Kent tries very hard to keep his chill but honestly–when Andy gets pregnant, he is thrilled. As much as he knows his own father dumped him, and good riddance… unless he fucks things up really bad, he’s always going to be a part of this child’s life. No matter what, he’ll always have a role here. And that’s exactly what he’s always wanted. He goes into the as-yet unoccupied nursery sometimes and makes silent promises. I’ll let you dye your hair if you want. I’ll be happy if you grow up to be a garbage collector. You’re going to grow up knowing that we’ll support you 100% if you’re gay or a different gender than we thought. I just want to love you.
And anyway, he got to be a martyr for a worthy cause after all; the Aces had traditionally defined “paternity leave” as a maximum of three missed games directly surrounding the birth of a child. That’s the first piece of bullshit he sics his agent on Andy tells him she’s expecting–and the new head coach still acts hurt and surprised when Kent doesn’t report for training camp in August, because of a child born in July.
Andy says that not many other players could win that kind of fight against management, but he manages it both because he’s a player of exceptionally high calibre, and because public opinion is on his side; Kent thinks he wins because they realize that if they said that he would have to choose between being the father he wants to be and never playing hockey again, he would pick up the baby and leave, and they know better than to bully a man who can call their bluff.
“You wanted this,” Andy says unwisely, as he pads down the hallway with a screaming child on his shoulder. “You went out of your way for this.” But she hands him a travel mug of coffee to sip as he does so.
But he did; he really, really did. And he made the right choice.
They surface, somewhat, the next summer; he gets back in condition for hockey, and she agrees to set the date for the wedding, two years hence. These things take a long time to arrange.
(I don’t know much about that baby. I’ve thought a few times that Andy would be a good mother for Sophie Parson; on the other hand, I can also picture these two with a small, serious boy who watches figure skaters with stars in his eyes, or a lot of other possibilities. But I do know–)

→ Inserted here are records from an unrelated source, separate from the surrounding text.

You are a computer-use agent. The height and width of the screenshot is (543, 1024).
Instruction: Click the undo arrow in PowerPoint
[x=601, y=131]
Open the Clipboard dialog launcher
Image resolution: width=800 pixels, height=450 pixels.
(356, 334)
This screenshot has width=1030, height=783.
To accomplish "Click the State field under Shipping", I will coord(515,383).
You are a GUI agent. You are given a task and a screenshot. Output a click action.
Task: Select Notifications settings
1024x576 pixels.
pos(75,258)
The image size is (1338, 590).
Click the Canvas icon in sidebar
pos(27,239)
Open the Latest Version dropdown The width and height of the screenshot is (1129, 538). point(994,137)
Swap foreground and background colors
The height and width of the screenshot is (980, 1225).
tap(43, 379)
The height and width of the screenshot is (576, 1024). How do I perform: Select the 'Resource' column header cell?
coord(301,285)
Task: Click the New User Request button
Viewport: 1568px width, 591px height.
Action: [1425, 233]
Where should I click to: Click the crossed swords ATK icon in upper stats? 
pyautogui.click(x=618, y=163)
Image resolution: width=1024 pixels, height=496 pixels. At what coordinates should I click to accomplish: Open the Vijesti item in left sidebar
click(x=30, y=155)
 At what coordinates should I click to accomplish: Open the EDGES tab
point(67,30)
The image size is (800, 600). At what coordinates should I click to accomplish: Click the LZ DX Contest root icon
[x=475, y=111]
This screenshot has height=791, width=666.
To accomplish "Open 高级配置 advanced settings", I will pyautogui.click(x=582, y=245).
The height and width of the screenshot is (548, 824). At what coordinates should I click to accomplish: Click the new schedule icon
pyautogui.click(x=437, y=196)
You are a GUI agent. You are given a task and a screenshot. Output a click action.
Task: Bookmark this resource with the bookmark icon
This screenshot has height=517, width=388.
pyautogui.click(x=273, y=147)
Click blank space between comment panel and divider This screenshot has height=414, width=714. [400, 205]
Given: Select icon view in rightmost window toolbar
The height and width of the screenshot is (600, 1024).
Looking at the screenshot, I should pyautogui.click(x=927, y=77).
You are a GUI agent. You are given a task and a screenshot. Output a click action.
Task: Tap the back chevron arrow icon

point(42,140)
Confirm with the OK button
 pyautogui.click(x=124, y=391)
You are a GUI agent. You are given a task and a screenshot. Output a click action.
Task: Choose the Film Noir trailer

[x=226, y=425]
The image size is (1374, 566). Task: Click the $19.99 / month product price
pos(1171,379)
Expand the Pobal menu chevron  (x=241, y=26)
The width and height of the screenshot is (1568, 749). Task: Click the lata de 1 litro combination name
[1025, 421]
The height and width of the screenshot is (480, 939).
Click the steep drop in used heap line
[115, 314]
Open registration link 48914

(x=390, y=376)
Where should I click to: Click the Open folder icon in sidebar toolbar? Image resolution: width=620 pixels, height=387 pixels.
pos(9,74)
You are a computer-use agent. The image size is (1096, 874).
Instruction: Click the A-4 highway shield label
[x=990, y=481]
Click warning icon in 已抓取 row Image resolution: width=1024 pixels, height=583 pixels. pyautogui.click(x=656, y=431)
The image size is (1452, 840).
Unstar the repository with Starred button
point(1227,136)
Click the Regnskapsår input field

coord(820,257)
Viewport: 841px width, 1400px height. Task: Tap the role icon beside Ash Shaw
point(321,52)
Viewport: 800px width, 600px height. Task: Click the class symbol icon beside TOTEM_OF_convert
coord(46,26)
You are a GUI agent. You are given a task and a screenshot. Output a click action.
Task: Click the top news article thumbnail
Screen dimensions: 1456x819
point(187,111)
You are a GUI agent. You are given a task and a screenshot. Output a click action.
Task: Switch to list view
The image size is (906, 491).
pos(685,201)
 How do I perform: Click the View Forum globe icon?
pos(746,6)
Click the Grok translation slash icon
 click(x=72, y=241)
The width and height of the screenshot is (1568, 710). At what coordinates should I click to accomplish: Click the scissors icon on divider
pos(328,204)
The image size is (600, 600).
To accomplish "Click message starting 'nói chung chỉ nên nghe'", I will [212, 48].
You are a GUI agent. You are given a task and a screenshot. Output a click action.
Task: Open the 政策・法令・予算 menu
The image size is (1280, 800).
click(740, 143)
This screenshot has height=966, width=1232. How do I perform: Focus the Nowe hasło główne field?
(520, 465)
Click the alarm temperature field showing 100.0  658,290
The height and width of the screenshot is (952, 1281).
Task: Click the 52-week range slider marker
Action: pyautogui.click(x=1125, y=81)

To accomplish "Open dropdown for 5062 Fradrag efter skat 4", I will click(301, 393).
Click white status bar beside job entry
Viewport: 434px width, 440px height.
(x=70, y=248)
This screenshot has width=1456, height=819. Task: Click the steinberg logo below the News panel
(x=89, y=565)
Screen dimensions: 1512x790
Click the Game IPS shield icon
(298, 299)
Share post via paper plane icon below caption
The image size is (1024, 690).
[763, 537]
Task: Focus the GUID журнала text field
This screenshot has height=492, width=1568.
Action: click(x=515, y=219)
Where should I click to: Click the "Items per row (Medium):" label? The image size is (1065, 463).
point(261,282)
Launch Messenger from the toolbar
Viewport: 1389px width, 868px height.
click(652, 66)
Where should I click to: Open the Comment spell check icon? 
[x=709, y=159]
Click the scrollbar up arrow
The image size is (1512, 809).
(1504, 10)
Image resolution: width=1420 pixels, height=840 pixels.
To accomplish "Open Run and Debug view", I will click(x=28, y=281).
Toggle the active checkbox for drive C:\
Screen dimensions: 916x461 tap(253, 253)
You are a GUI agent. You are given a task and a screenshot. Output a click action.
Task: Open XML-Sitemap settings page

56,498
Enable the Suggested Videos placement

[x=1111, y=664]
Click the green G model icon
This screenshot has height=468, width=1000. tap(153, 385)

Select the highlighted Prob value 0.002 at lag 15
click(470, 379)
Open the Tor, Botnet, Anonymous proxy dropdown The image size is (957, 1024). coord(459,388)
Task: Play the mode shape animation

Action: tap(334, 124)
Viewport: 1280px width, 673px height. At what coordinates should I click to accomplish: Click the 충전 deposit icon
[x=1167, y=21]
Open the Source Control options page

Their wedding is perfected by a three-year-old whose official role in the ceremony is brief and largely based around their proclivity to walk towards Mommy and Daddy; while the boring adult stuff is going on, the kid sits down at the front of the crowd and plays with a toy truck. At one point they get bored and want to be held; Kent kisses his wife with his child on his hip.
And there are… a lot of worse plausible futures all of them could have dreamed for themselves, than this.